# Zocken über WLAN



## -br8g4m3r- (9. Januar 2015)

*Zocken über WLAN*

Da ich gerne mit dem pc nicht nur oben (neben dem router) zocken möchte, überlege ich mir ob sich dies auch über wlan realisieren lassen würde. Leider liegen dann aber 3 Wände zwischen den router und dem pc und da ich bis jetzt nur über lan gespielt habe, kenne ich mich da garnicht aus und weiß nicht ob das zocken über wlan überhaupt geht..
CS wird natürlich nicht über wlan gespielt, aber arma3 kann ich mir gut vorstellen

WLAN stick oder karte? Mir wäre auf jedenfall wichtig dass die Verbindung sehr konstant ist und keine lags entstehen (gibts dazu einen test?). 
Kriegt das mittlerweile jede wlankarte/-stick hin oder sollte man da schon noch genauer aufpasssen beim kauf? 

Es soll wie gesagt nur so eine Alternative für zwischendurch sein. Bin ja bis jetzt auch gut mit lan ausgekommen. Nur bevor ich hier unnötig Geld ausgebe wollte ich mal fragen.

Hab aus Spaß mal mit meinem iphone getestet und es kamen noch 30000kbits beim download an.

VDSL von vodafone 50k
Easybox 904 xDSL


----------



## robin007 (9. Januar 2015)

*AW: Zocken über WLAN*

Also WLAN-Karte werde ich definitiv empfehlen.

Eine konstante Verbindung bekommst du nur auf 5 GHz Frequenzbereich hin, wenn dein Router Dual-Band WLAN unterstützt (2,4 GHz und 5 GHz) 

Lag-Frei über WLAN kannst du generell vergessen!!! WLAN arbeitet nur auf Half-Duplex d.h. das Senden und Empfangen von Daten ist nicht zur gleichen Zeit möglich. 
Als Beispiel kannst du dir eine Sprechanlage mit einer Sprechtaste vorstellen


----------



## marvinj (9. Januar 2015)

*AW: Zocken über WLAN*

Tach.
Also entweder du benutzt DLAN oder einen USB-WLAN-Adapter mit dicke rAntenne drauf.
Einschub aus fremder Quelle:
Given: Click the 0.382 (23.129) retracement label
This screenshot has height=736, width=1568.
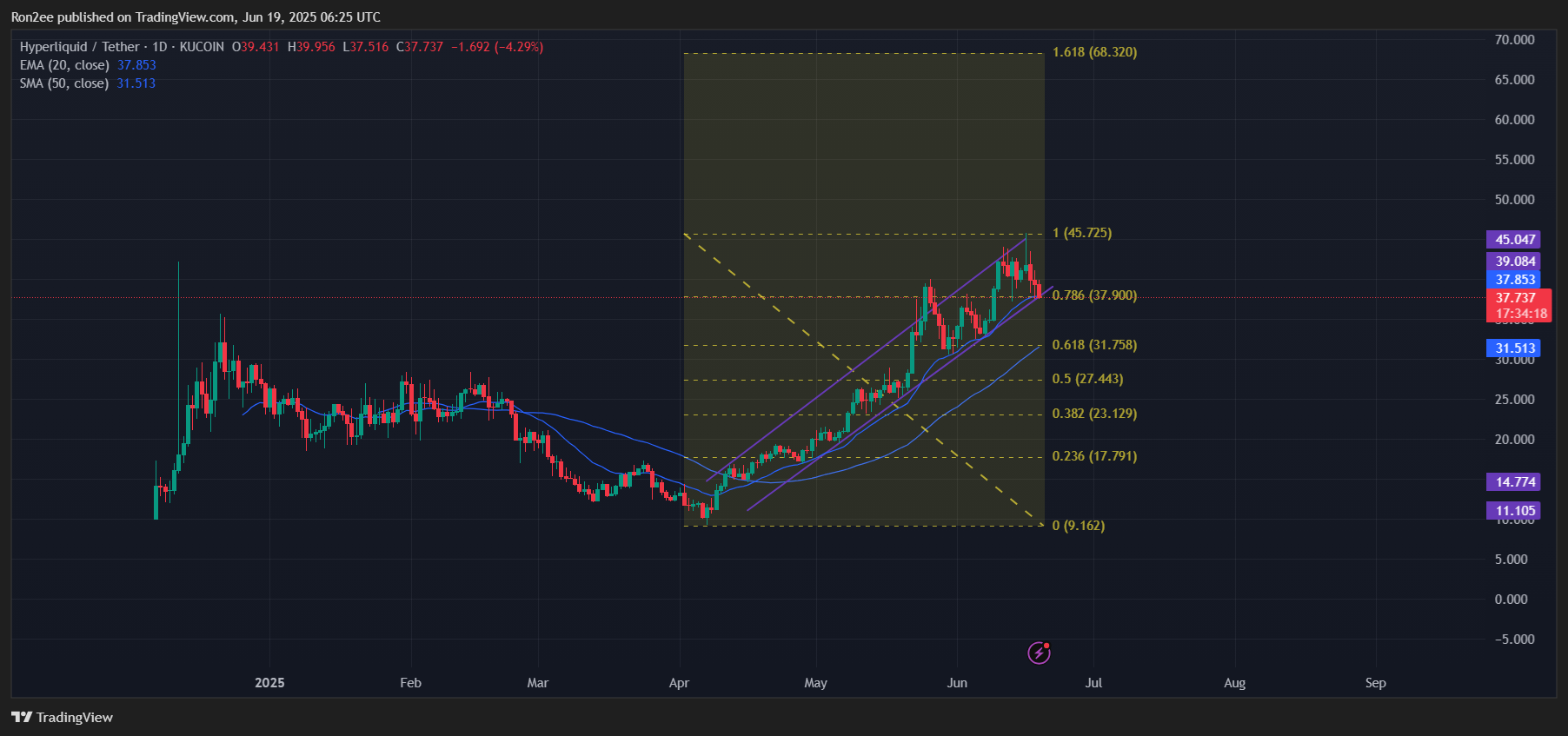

Da ich nur eine dicke Betonwand durchbrechen musste, habe ich einen von High-Gain WLAN Adapter von TP-Link (oder so...). Das Ding ist super


----------



## -br8g4m3r- (9. Januar 2015)

*AW: Zocken über WLAN*

Aber das abwechselnde emfangen und senden werde ich doch in Arma nicht als lag wahrnehmen?
Die easybox 904xdsl kann wohl beides, aber was spricht gegen 2,4Ghz? Emfange lediglich ein weiteres wlan mit dem iPhone (mit bessere Antennen sind es dann vll 2). 5ghz soll ja eine geringere Reichweite haben..
Ein stick mit Verlängerungskabel (siehe oben) könnte ich fast schon in den Flur stellen, sodass das Signal bei der Treppe nicht durch die Decke behindert wird. 
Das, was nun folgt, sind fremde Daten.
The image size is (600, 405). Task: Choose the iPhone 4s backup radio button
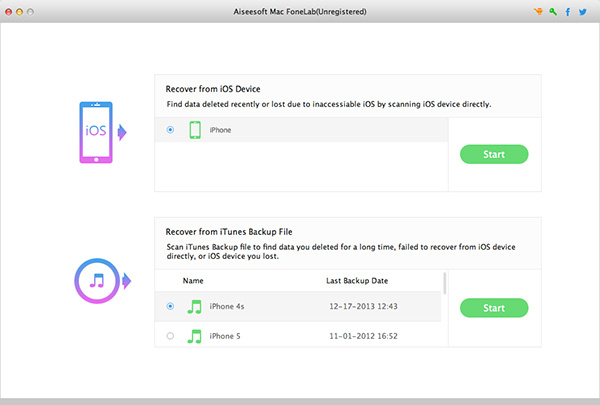tap(170, 306)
@marvinj: du hast also auch bei Onlinespielen kein Problem mit dem stick?


----------



## Jeretxxo (9. Januar 2015)

*AW: Zocken über WLAN*



-br8g4m3r- schrieb:


> 5ghz soll ja eine geringere Reichweite haben..



2,4Ghz hat die geringere Reichweite und ist Störanfälliger, ausserdem wird die Frequenz auch von vielen anderen Geräten verwendet, was die Anfälligkeit weiter erhöht.


----------



## robin007 (9. Januar 2015)

*AW: Zocken über WLAN*

Störfrequenzen sind auf 2,4 GHz Bereich höher aus folgenden Gründen:

- WLAN aus der Nachbarschaft senden oft mit 2,4 GHz, d.h du sendest nicht allein
- Viele RC-Anlage funken im 2,4 GHz Bereich
- Die Mikrowelle kann das Signal massive stören


----------



## JoM79 (9. Januar 2015)

*AW: Zocken über WLAN*

Ich habe nur eine Wand zwischen Router und Stick aber das funktioniert bei mir einwandfrei.
Habe die volle Bandbreite, Kabel mit 100K DL, und je nach Server bei BF4 nen Ping von 7-15.
Nimm am besten einen Dualband Router und ein Dualband Stick mit Antenne, das Ganze noch mit ac Standard.


----------



## Abductee (9. Januar 2015)

*AW: Zocken über WLAN*



Jeretxxo schrieb:


> 2,4Ghz hat die geringere Reichweite und ist Störanfälliger, ausserdem wird die Frequenz auch von vielen anderen Geräten verwendet, was die Anfälligkeit weiter erhöht.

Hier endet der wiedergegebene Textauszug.